For the fourth factor, the Court began by pointing to evidence that Android did not harm Java's actual or potential markets, as Oracle/Sun would not have been able to enter the smartphone market anyway. Second, the Court agreed with Google's expert that Android was not a market substitute for Java's software because the two products were on different devices. Java was on simple, mobile devices like the Amazon Kindle whereas Android was used in more advanced smartphone technology. Third, the Court noted that Oracle could benefit from Android because Java and Android operated in two distinct markets and programmers learning Java language to work on smartphones can bring their talents to Java's laptop market as well. Fourth, the Court noted that allowing enforcement of Oracle's copyright would risk harm to the public by stifling creativity. Oracle, 141 S. Ct. 1183.

Fair Use and Generative AI

Most striking about the fair use assessments in these cases is the highly individualized  analysis of the four fair use factors. This, of course, is inevitable because courts must mold fair use to whatever technology is at issue, and vast differences exist between video recording technology and computer source code.
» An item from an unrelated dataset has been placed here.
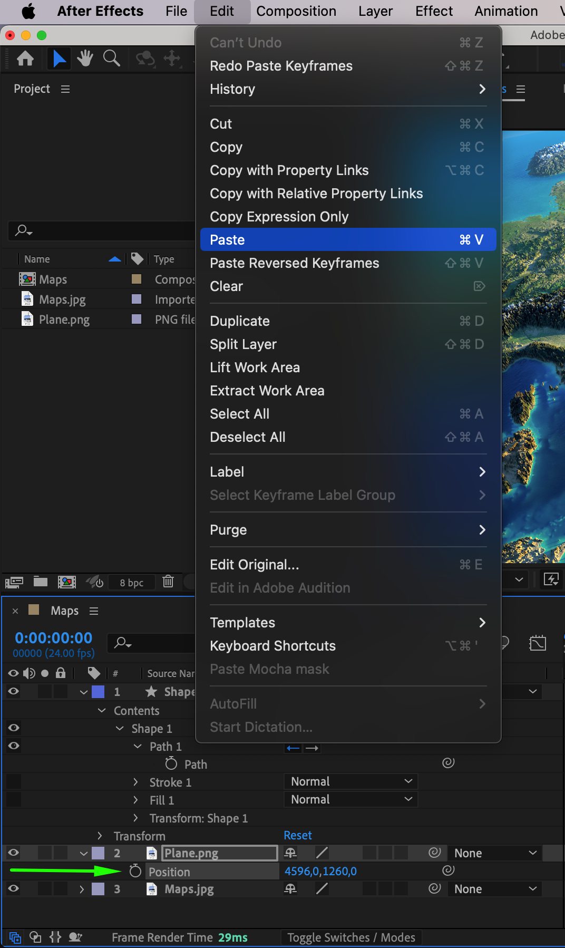The height and width of the screenshot is (948, 565).
Task: Open Stroke 1 Normal blend mode dropdown
Action: pos(351,781)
It has not been determined yet how courts adjudicating cases involving generative AI will apply the fair use factors. However, the four cases collectively hint at the following three points:

  1. Whether generative AI is “transformative” will play a large role;
  2. The nature of the copyrighted work and the raw amount of the work used in the allegedly infringing technology will likely not be dispositive; and
  3. The analysis on the effect of the use upon the market for the protected work will be fact-specific.

September 25, 2023 marks the first decision in which a district court judge considered whether the use of copyrighted materials in machine learning was fair use, in Thomson Reuters Enterprise Centre GmbH v. Ross Intelligence Inc. 2023 WL 6210901 (D. Del. Sept. 25, 2023). Thomson Reuters sued Ross Intelligence Inc. for using content on Thomson Reuter's legal research platform, Westlaw, to create a “natural language search engine” using artificial intelligence. The plaintiff had alleged that the defendant had infringed Westlaw's copyrighted headnotes and corresponding “key numbers” that connect legal issues in a document to corresponding laws or cases. In response, defendant invoked the fair use defense, arguing that its artificial intelligence “studied the headnotes and opinion quotes only to analyze language patterns, not to replicate Westlaw's expression.” Id. at *8.
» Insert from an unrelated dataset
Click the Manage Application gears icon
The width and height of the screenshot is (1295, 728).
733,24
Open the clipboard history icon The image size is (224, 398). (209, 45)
Despite considering all four fair use factors, Judge Stephanos Bibas declined to resolve the defense at the summary judgment stage. However, Judge Bibas' opinion affirms the three points above. Specifically, he wrote that the analysis will depend on “transformativeness,” specifically mentioning the role “transformativeness” played in Oracle. Judge Bibas also followed the approach taken by the cases above and stated—quoting Authors Guild—that the “second factor has rarely played a significant role in the determination of a fair use dispute” and that the amount of copying will depend on whether the use was “tethered to a valid purpose.” Id. at *9-10.

Finally, on the fourth factor, Judge Bibas admitted that the analysis will involve “factual market-impact questions” and listed generative AI-specific questions that must be answered: “How transformative is it? Can the public use it for free? Does it discourage other creators by swallowing up their markets?” Id. at *11.

Conclusion

Although Thomson Reuters  did not establish definitive precedent on fair use, Judge Bibas' opinion will be the first of many opinions that address fair use's applicability to artificial intelligence and machine learning as more plaintiffs assert copyright claims against companies utilizing such technology. And although Judge Bibas largely followed the trends and precedent established by the cases explored in this article, it remains an open question whether other courts will do the same.